(Collected data entries)
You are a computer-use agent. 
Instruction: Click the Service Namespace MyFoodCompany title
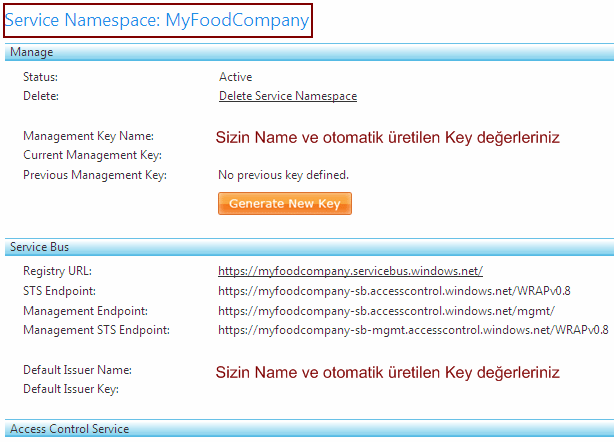tap(157, 20)
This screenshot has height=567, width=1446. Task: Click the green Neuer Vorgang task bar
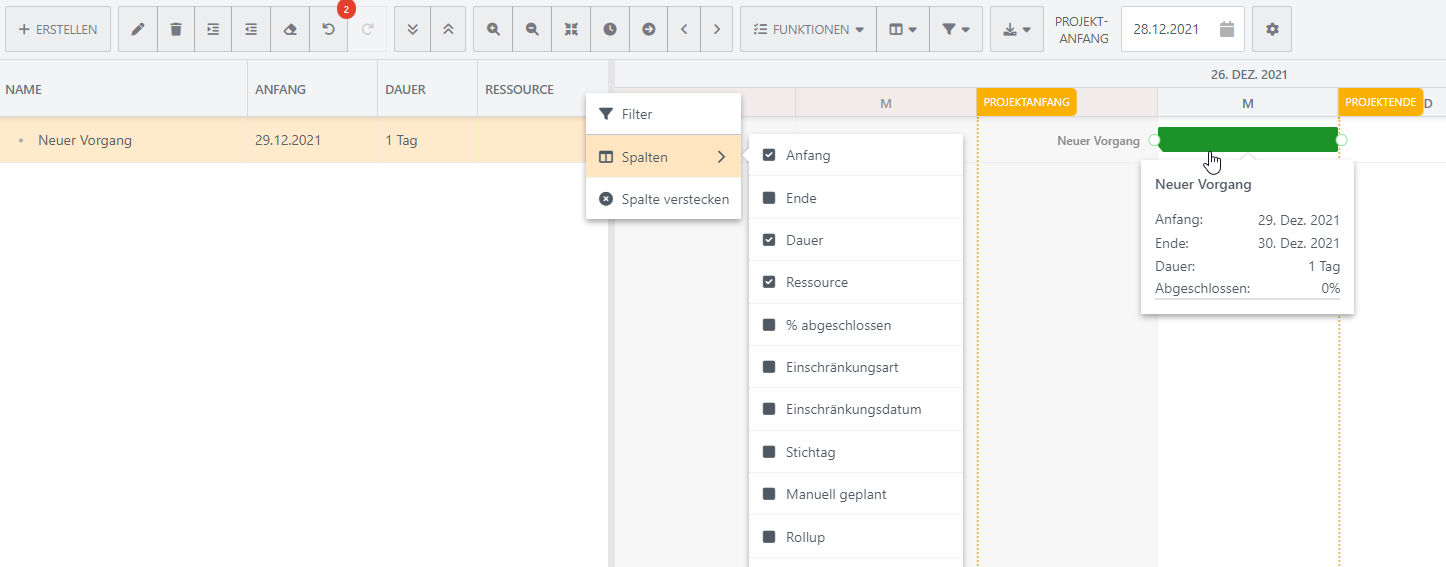click(1248, 140)
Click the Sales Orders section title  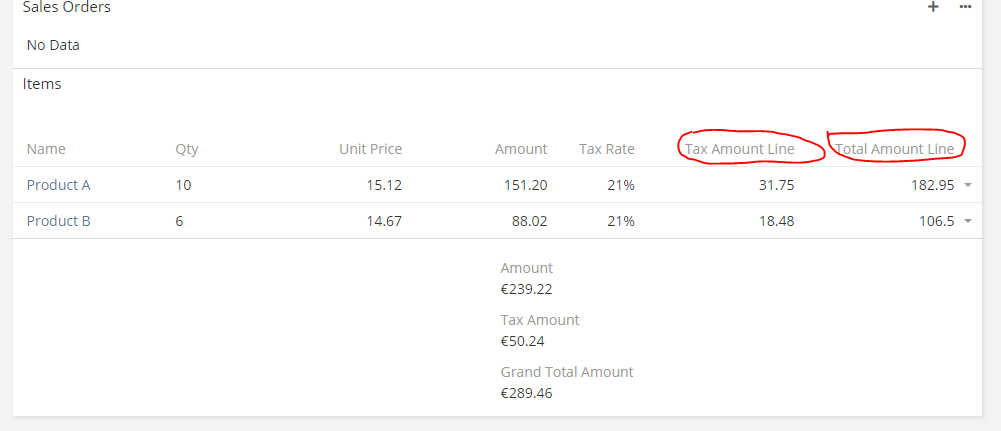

● TASK
Set down exactly, and only, the lines from the one holding "This screenshot has" to the end of the records above, leaving every picture out.

● OUTPUT OF THE TASK
This screenshot has height=567, width=1446. Task: Click the green Neuer Vorgang task bar
click(1248, 140)
Click the Sales Orders section title  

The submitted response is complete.